In the end, the principal function that Wellington’s cavalry was able to carry out during the attacks of the French cuirassiers was to take up position behind the squares, particularly those composed of recruits, and prevent the soldiers—using the flat of their swords, if necessary—from being seized by panic and running away. Deployed in a double line, their horses’ muzzles almost touching the backs of the foot soldiers in the rearmost rank, the cavalry regiments occupied so much space that it was physically impossible for the infantry to creep away, even though many soldiers, especially those in the most vulnerable positions, were sorely tempted to try. Sergeant Cotton of the Seventh Hussars remembered, “At times it was quite amusing to see some of the foreign troops cut away from the angles of their squares, and our staff-officers galloping after them to intercept their flight. It was surprising to see how readily they returned to their squares.”
FORTY - SEVEN
“VOUS VERREZ BIENTÔT SA FORCE, MESSIEURS”

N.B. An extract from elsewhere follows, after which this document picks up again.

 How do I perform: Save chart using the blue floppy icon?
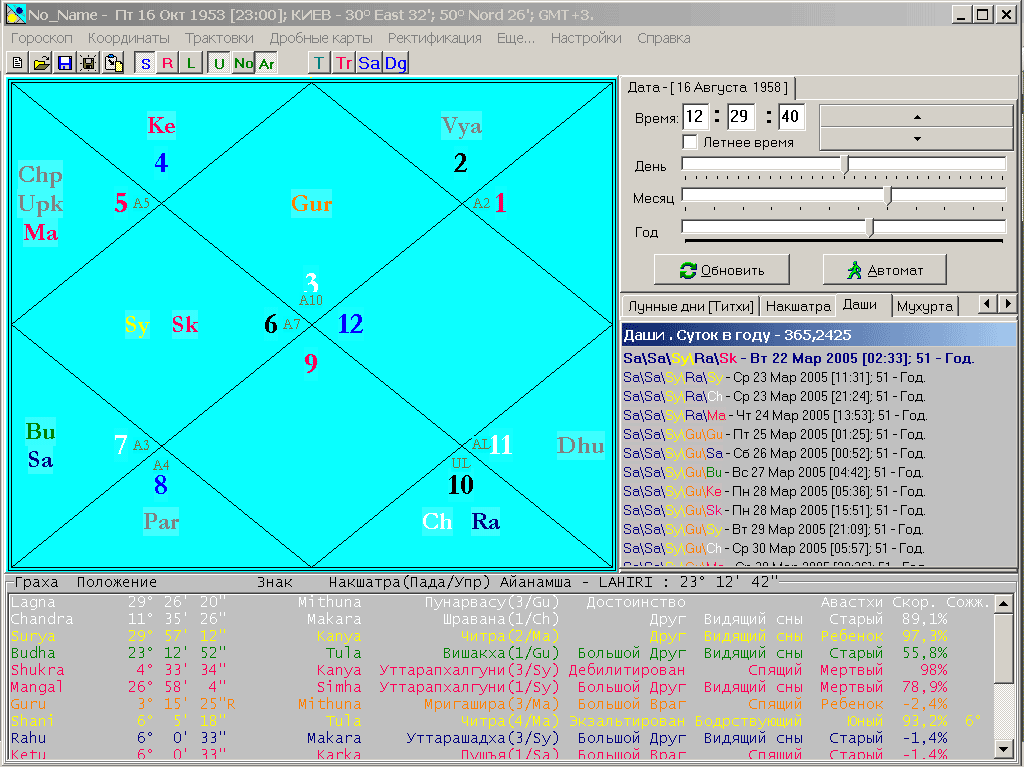click(65, 63)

More than the threat from the French cavalry, the most severe trial for the infantry was the continuous artillery bombardment, which had intensified to coincide with the advance of the cavalry. Compelled to remain on their feet in serried ranks, the men were much more exposed than before to the cannonballs that came bounding down the slope and to the fragments of the exploding shells that the French howitzers were blindly firing over the ridge. The recorded recollections of the survivors leave the impression that just about everyone in the squares was engaged in counting the dead and wondering when it would be his turn. Tom Morris, who was still keeping watch over the Seventy-third’s liquor supply, stared in fascination at a shell that had fallen not far away, and as the fuse burned down, he wondered how many men it would kill. “The portion which came to my share, was a piece of rough cast-iron, about the size of a horse-bean, which took up its lodging in my left cheek; the blood ran copiously down inside my clothes, and made me feel rather uncomfortable. Our poor captain was rather frightened, and several times came to me for a drop of something to keep his spirits up. Towards the close of the day, he was cut in two by a cannon ball.” The men did not mourn the captain, because he was sixty years old, he had forgotten all the maneuvers, and two days before, at Quatre Bras, had the sergeants not corrected his mistakes, he would have led the whole unit to its doom.

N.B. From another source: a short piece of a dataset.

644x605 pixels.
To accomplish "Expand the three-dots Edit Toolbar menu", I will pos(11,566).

In one of the Hanoverian squares behind La Haye Sainte, Captain von Scriba coolly kept tabs on the number of cannonballs that were falling among his men at horribly regular intervals. “Around half past two,” he wrote,26 “our gallant commander lost his horse to a cannonball. He immediately mounted Major Müller’s horse. A few minutes later, he saw a riderless horse roaming around, ordered it caught, and gave the Major his horse back. Not fifteen minutes after that, our well-beloved Lieutenant-Colonel von Langrehr lost his right leg, which was shattered by a cannonball. He remained on his horse. With a few touching words, he bade us farewell and turned over command of the Square to Major von Schkopp.” Then Langrehr quietly left the field and died a little behind the lines.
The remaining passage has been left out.